2011年08月08日 | アパレル放談

最近、中小企業や起業者による中国展開のニュースをよく聞く。

 吉​川稔氏も中国ビジネスに着手したようだ。

その他流通のコンサルタ​ントやコーディネーターも中国ビジネスに触手を動かしている。

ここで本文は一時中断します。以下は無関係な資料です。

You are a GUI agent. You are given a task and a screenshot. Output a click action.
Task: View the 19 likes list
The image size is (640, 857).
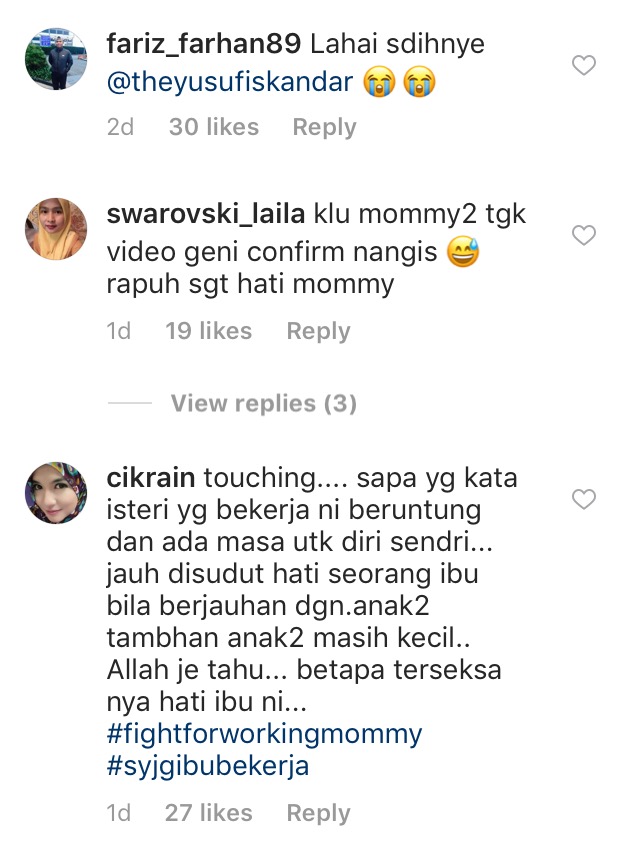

昨年の5月に日本繊維新聞・廃刊の依頼で投稿したレポートを思い出しました。

私が10年ほど前から自分の海外ビジネスのベースとしてきた考えをまとめたものです。

数​年前に書いたBlogを添付します。

ご覧いただければ幸いです。

 

日本繊維新聞『私論試論』
最近中小のアパレル企業やOEMメーカーから海外進出についての相談を受けることが多くなった。国内でのアパレルの将来性に限界を感じての考えだろう。昨今の生産、流通構造の激変に加え、少子高齢化が現実的になってきた今日では、これまで行なってきた既存の業務改善や合理化などの経営努力だけでは難しいのが現実だ。Eコマースへの取組みや自社の流通チャネルの改編、多チャンネル化などのマーケティング力強化が重要となる。その意味で、海外戦略(グローバル化)も重要な課題となってきた。前々から私は“グローバル化”と“リージョナル化を区分して考えることにしている。リージョナル化とは東アジア圏を指している。
私は勝手に『醤油文化圏』と称している。醤油文化圏は歴史的に見ても、衣食住、宗教、音楽芸能など交流によって、それぞれの文化圏が交流し、それぞれ進化、分化していったと言える。服飾文化は、欧米の文化がグローバルスタンダードを形成している。
『チーズ文化圏』と言えなくもない。チーズ文化圏への挑戦は、ユニクロが目指そうとしている。資金や人材の乏しい中小企業の海外戦略は、同じ文化を共有している「醤油文化圏」に限定すべきと私は考える。アパレル・ファッション産業は、文化的情緒的な産業であり、人と人との交わりによって成り立っていると言っても過言ではない。

アジア文化圏においてのビジネスは、殆どがトップ同士の信頼に基づいて行なわれる。当事者能力を有していない大企業の幹部クラスとでは、ビジネスの濃密さが違ってくる。その点で中小企業の方が大企業にとって優位と言える。例えば、大企業の決裁の遅さや、ビジネスライクに偏ったクールな対応の仕方などへの不満を中国や韓国、台湾、香港のトップからよく聞かされている。大企業に比べ劣るのは資金力と人材だ。それを補う方法として、当該地のカウンターパートナーとのアライアンスが中小にとって最善と私は常々考えている。今から10年ほど前に、香港貿易発展局のセミナーで聞いた『中小企業の国際アライアンス戦略』のレポートが強く印象に残っている。100ページ程の実証研究で、私の海外ビジネスのバイブルとして、今でも活用している。私の海外ビジネスに大きな影響を与えてくれたレポートだ。その内容は、『リスクの大きい直接投資以外に、現地の資源を有効利用することで資本の移動を伴わない経営手法、つまり戦略的提携やアライアンスが有効である。アライアンス成功のカギは“相手企業から学ぶ姿勢”が重要である』。中小企業が海外展開(リージョナル化)を目指そうとするのなら、この姿勢が重要と考える一方、「相手企業に学ばせる」ことの出来る自社の資源、強み(商品、ノウハウ)の再確認と強化が重要となる。私論だが、自社に一つだけでも強みがあり、それを成し遂げる強い意志があるならば、『リージョナル化は中小企業に取って難しいものではない』と私は考える。